In order to reduce the impact of noise, some reviewers who write few reviews are removed. The final review set contains 89,006 reviewers and 709,220 reviews. Thereafter, we create the comment-based reviewer network by using the collusion similarity measure described in Sect. 3.1. Next, we divide the comment-based reviewer network into communities by using a non-overlapping community detection algorithm. At this point, the optimal modularity is 0.806, and the comment-based reviewer network consists of 289 communities (communities in which the number of members is less than three are removed). After manual evaluation, 289 communities are labeled into 89 spammers communities and 200 normal reviewer communities. The training set contains 50 spammer communities and 105 normal reviewer communities, and the test set contains 39 spammer communities and 95 normal reviewer communities.

4.2 Evaluation

Spammer community classification is a binary classification problem. The evaluation indexes of binary classification include precision, recall, F1 and AUC. Precision refers to how many real positive samples in all positive samples are predicted by the classifier. Recall refers to how many real positive samples are predicted as positive samples. F1 can be regarded as a weighted average of precision and recall, used when precision clashes with recall. AUC is the area under the ROC curve commonly being used to measure classification performance. The larger the AUC, the better the classification performance.

As shown in Table 1, we compare the classification performance of each indicator using different evaluation indices. We find:

  • In terms of precision, CC performs the best, CRD preforms the worst which reveals that spammers reduce the deviation by publishing little truthful reviews.

  • In terms of recall, CC performs the best, CETF preforms the worst which confirms that the time interval of fake reviews is not concentrated in the early days.

  • In terms of F1, CC performs the best, CETF preforms the worst.

  • In terms of AUC, CRD, CETF and CSR perform poorly, which proves spammer communities weaken their behavioral features to hide their true identity. But, CC does best with 0.969 AUC which confirms that it is a good indicator for spammer community detection.

  • Although NSFs contain only two indicators (SS, CC) which is fewer than SIs (PT, NT, RT, RR), the NSFs perform the best with 83.72% precision, 92.31% recall, 87.80% F1 and 0.959 AUC.

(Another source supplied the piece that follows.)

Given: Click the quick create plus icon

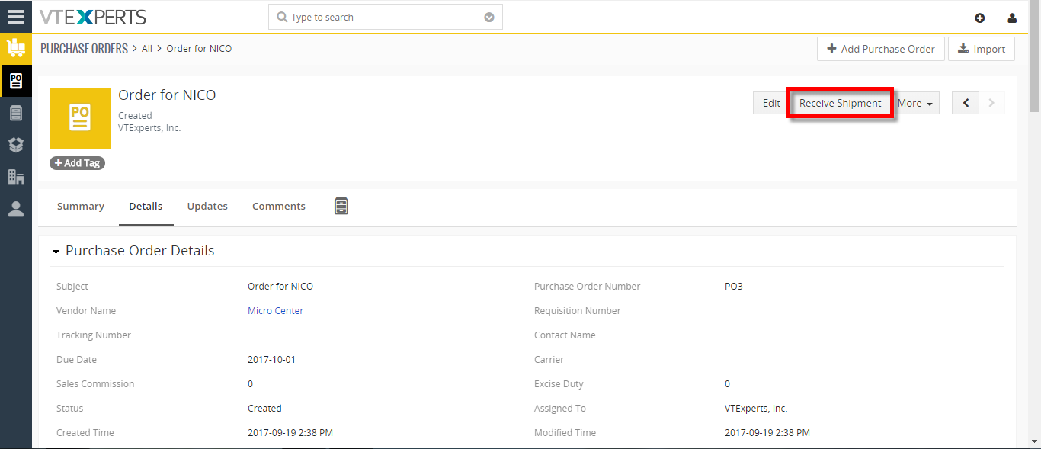Looking at the screenshot, I should tap(980, 18).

Table 1. The performance of each indicator

The above results illustrate the fact that SIs can improve the accuracy of spammer community detection, but have limited effectiveness. Thus, spammer community detection is not necessarily related to the BIs or SIs. Instead, NSFs can contribute to spammer community detection, with CC being the best predictor of spammer communities.

5 Conclusion

In this paper, reviewers form a comment-based reviewer network based on their reviews. Reviewers can be formed into communities through community detection and we check the structural characteristics of spammer communities. Our findings include: (a) the behavior of spammers has become more hidden and it is more difficult to identify spammers using only BIs or SIs. (b) Compared with normal reviewer communities, spammer communities have different network structural features, a high clustering coefficient and high self-similarity. (c) Compared with BIs, SIs can improve the accuracy of spammer community detection, but their effectiveness is limited. Instead, CC is the best predictor of spammer communities.

This work aims to use NSFs to identify spammer communities in comment-based reviewer networks, and has achieved good performance on real-world review data. However, many different types of community structure have been proposed. Whether these community structure types can further distinguish spammer communities from normal reviewer communities should be evaluated in future research.